# Co2 Regulators, PH controllers, and such



## Avalon (Mar 7, 2005)

So I'm at my LFS today and while speaking with the owner, he starts pulling out all kinds of goodies he's been hiding from me  I had already been thinking about upgrading my current equipment. I'm using a cheap regulator and "needle valve" from a local welding supply shop and "eyeballing" the bubble rate. I'd like to have a little more control over my Co2 since it plays such a large role in high light tanks.

First and foremost would I benefit from a pH controller (Milwaukee brand, SMS122)? I've left the Co2 running 24/7 now for years, but I think I go through more than I should. Will these things keep a rock solid pH? Or should I spend the money on a nice digital timer and roll with that?

The LFS owner had a regulator/solenoid by a brand I vaguely recall...it's got an M on the adjusment valve. I think www.marine-monsters.com used to sell them (the domain is now for sale)? Anyone recall this brand? Is it good? It doesn't come with a bubble counter (but has the connection)...do I really need one? It's not like I'll be steadily counting the bubbles; it's not that entertaining. And what is the best needle valve available?

Pertinent tank specs:
2.88wpg T5 lighting (75g; 4x54)
13 dKH, 18 dGH, 7.8 pH tap

Thanks for the input!


----------



## david lim (Mar 30, 2004)

Back in the day this was one of the best regulator combos you could buy. It looks great too! I wish I had gotten my hands on one when they were available.

David


----------



## Sully (Nov 11, 2005)

Lots of people use the ph controller and swear by it.

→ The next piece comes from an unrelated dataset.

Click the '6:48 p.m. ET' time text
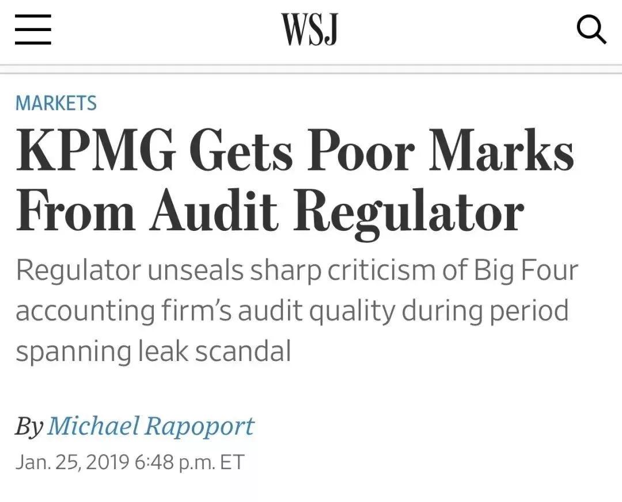Screen dimensions: 622x502 point(189,462)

From the threads I read, they hold a pretty consistant ph. But every once in a while, you gotta check the calibration. It's just another luxury for co2 systems. I think a simple timer will do just as well to save you co2. 

Sully


----------



## troy_h (Jul 12, 2005)

I used a controller for a couple of years, now I run the CO2 24/7, the pH swing is minimal and so gradual as to not be of concern, all my tanks are doing great.


----------



## cattleman (Sep 4, 2005)

I have used that M3 Regulator/solenoid combo with a Clippard needle valve and a Ph controller, and have found it to be very reliable and hassle proof. snag it if you have the $. See threads on the Milwaukee controller for reliability issues.


----------



## JanS (Apr 14, 2004)

Part of it depends on your hardness and the pH out of your tap when deciding whether to use a controller or not.

My KH and pH are high, so the pH keeps wanting to jump back up (way up) at night if I run it on a timer with the lights. 
With the controller, it keeps the pH nice and consistant, and I'm sure I'm saving on C02, plus making it easier on my fish at the same time.


----------



## sayembara (Dec 13, 2005)

i would grab one if I have the money 
now i'd live with 24/7 CO2 until I become a millionaire.


----------



## greenfish4 (Nov 7, 2005)

I love both my Miliwakee m957 regulator and sms122 ph controller. as cattleman said reliabilty with the M957 can be an issue but I have had no problems other than a slight leak in the bubble counter. the counters do serve a purpose when combined with the controller (or a simple moniter) because you can eventually find a bubble rate that gives you a very very slow swing down in PH. the main issue that I have with the controllers is that when using eco complete there is a definite buffering effect (despite what the package say's) and if you don't take this into consideration your best efforts at mainting a safe level of co2 are for not, because the water's KH raises thereby raising the co2 level. 
I hope this helped (or at least made sense)


----------



## aquatic-store.com (Jun 23, 2004)

I THINK from puffies and my converstation one time that Marine monsters was bought out by marinedepot. They may still carry that but possible under a differetn name. I sold a few of them with no problems per se.

The sms 122 is a pretty good unit and milwaukee has the best customer support by far from any of the vendors i work with.


----------